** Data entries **
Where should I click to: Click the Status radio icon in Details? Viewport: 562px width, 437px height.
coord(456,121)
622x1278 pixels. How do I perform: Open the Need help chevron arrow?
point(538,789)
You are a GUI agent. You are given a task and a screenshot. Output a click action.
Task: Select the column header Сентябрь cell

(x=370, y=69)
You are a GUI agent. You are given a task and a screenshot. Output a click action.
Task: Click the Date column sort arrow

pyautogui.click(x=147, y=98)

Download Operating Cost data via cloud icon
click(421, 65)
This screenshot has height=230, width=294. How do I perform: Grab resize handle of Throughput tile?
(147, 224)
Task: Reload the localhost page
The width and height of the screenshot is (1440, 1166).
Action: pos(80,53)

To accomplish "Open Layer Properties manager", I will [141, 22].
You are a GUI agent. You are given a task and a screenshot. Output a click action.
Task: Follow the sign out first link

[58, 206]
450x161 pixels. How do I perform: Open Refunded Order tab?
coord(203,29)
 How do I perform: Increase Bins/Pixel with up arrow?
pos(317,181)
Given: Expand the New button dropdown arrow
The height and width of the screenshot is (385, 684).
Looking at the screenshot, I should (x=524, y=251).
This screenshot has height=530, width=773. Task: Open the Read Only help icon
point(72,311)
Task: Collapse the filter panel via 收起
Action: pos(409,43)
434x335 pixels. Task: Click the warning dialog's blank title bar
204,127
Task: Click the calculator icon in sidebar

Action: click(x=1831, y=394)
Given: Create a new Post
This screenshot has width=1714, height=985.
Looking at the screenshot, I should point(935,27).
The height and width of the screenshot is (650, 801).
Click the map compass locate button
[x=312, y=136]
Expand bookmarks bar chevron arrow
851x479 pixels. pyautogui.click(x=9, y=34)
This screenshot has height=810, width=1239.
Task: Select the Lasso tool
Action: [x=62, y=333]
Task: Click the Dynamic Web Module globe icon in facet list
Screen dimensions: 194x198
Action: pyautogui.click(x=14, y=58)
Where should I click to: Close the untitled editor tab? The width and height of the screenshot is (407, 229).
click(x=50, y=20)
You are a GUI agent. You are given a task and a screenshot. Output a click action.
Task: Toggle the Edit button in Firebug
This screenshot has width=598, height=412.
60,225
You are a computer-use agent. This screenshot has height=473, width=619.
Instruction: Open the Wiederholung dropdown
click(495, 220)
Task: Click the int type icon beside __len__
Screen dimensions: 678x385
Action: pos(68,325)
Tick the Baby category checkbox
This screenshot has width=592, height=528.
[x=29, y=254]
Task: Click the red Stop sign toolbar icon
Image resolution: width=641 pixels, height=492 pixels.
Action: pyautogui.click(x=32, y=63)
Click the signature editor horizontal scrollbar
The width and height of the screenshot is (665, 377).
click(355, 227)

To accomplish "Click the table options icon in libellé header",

** EXERCISE GOAL **
The required output is every line above from the one with "Where should I click to: Close" down to the one with "Task: Click the red Stop sign toolbar icon", restated word for word, ends included.

** SOLUTION FOR THIS TASK **
Where should I click to: Close the untitled editor tab? The width and height of the screenshot is (407, 229).
click(x=50, y=20)
You are a GUI agent. You are given a task and a screenshot. Output a click action.
Task: Toggle the Edit button in Firebug
This screenshot has width=598, height=412.
60,225
You are a computer-use agent. This screenshot has height=473, width=619.
Instruction: Open the Wiederholung dropdown
click(495, 220)
Task: Click the int type icon beside __len__
Screen dimensions: 678x385
Action: pos(68,325)
Tick the Baby category checkbox
This screenshot has width=592, height=528.
[x=29, y=254]
Task: Click the red Stop sign toolbar icon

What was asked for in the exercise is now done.